------ MATERIAL FOR THE TASK
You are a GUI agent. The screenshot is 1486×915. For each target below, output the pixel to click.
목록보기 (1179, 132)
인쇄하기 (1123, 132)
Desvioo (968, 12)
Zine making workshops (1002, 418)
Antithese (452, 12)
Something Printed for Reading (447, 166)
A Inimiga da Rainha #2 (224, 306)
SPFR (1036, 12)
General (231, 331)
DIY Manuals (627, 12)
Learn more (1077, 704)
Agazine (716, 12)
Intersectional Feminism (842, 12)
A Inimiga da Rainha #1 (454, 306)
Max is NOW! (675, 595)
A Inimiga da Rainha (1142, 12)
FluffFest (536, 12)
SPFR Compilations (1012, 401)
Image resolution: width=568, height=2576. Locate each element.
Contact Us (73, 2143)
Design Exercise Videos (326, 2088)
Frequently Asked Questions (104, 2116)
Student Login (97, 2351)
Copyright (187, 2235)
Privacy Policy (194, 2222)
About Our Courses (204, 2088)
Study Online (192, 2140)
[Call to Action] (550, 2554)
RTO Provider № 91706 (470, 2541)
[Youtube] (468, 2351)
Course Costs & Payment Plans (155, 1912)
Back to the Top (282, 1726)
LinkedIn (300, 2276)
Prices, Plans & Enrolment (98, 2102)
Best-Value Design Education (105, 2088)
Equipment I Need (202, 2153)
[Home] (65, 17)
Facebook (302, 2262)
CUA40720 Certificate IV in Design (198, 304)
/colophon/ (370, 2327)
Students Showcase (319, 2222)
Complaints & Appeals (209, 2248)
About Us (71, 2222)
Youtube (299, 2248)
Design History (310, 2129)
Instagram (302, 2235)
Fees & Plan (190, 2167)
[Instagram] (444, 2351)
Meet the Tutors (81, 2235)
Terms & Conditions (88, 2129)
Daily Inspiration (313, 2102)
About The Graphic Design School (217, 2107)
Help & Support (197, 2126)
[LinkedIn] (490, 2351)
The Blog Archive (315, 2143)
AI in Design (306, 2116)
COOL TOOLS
------------
• WHAT IS REQUIRED:
Copy out all of the material above, every line word for word, from the first line to the last.

• EXERCISE SOLUTION:
You are a GUI agent. The screenshot is 1486×915. For each target below, output the pixel to click.
목록보기 (1179, 132)
인쇄하기 (1123, 132)
Desvioo (968, 12)
Zine making workshops (1002, 418)
Antithese (452, 12)
Something Printed for Reading (447, 166)
A Inimiga da Rainha #2 (224, 306)
SPFR (1036, 12)
General (231, 331)
DIY Manuals (627, 12)
Learn more (1077, 704)
Agazine (716, 12)
Intersectional Feminism (842, 12)
A Inimiga da Rainha #1 (454, 306)
Max is NOW! (675, 595)
A Inimiga da Rainha (1142, 12)
FluffFest (536, 12)
SPFR Compilations (1012, 401)
Image resolution: width=568, height=2576. Locate each element.
Contact Us (73, 2143)
Design Exercise Videos (326, 2088)
Frequently Asked Questions (104, 2116)
Student Login (97, 2351)
Copyright (187, 2235)
Privacy Policy (194, 2222)
About Our Courses (204, 2088)
Study Online (192, 2140)
[Call to Action] (550, 2554)
RTO Provider № 91706 (470, 2541)
[Youtube] (468, 2351)
Course Costs & Payment Plans (155, 1912)
Back to the Top (282, 1726)
LinkedIn (300, 2276)
Prices, Plans & Enrolment (98, 2102)
Best-Value Design Education (105, 2088)
Equipment I Need (202, 2153)
[Home] (65, 17)
Facebook (302, 2262)
CUA40720 Certificate IV in Design (198, 304)
/colophon/ (370, 2327)
Students Showcase (319, 2222)
Complaints & Appeals (209, 2248)
About Us (71, 2222)
Youtube (299, 2248)
Design History (310, 2129)
Instagram (302, 2235)
Fees & Plan (190, 2167)
[Instagram] (444, 2351)
Meet the Tutors (81, 2235)
Terms & Conditions (88, 2129)
Daily Inspiration (313, 2102)
About The Graphic Design School (217, 2107)
Help & Support (197, 2126)
[LinkedIn] (490, 2351)
The Blog Archive (315, 2143)
AI in Design (306, 2116)
COOL TOOLS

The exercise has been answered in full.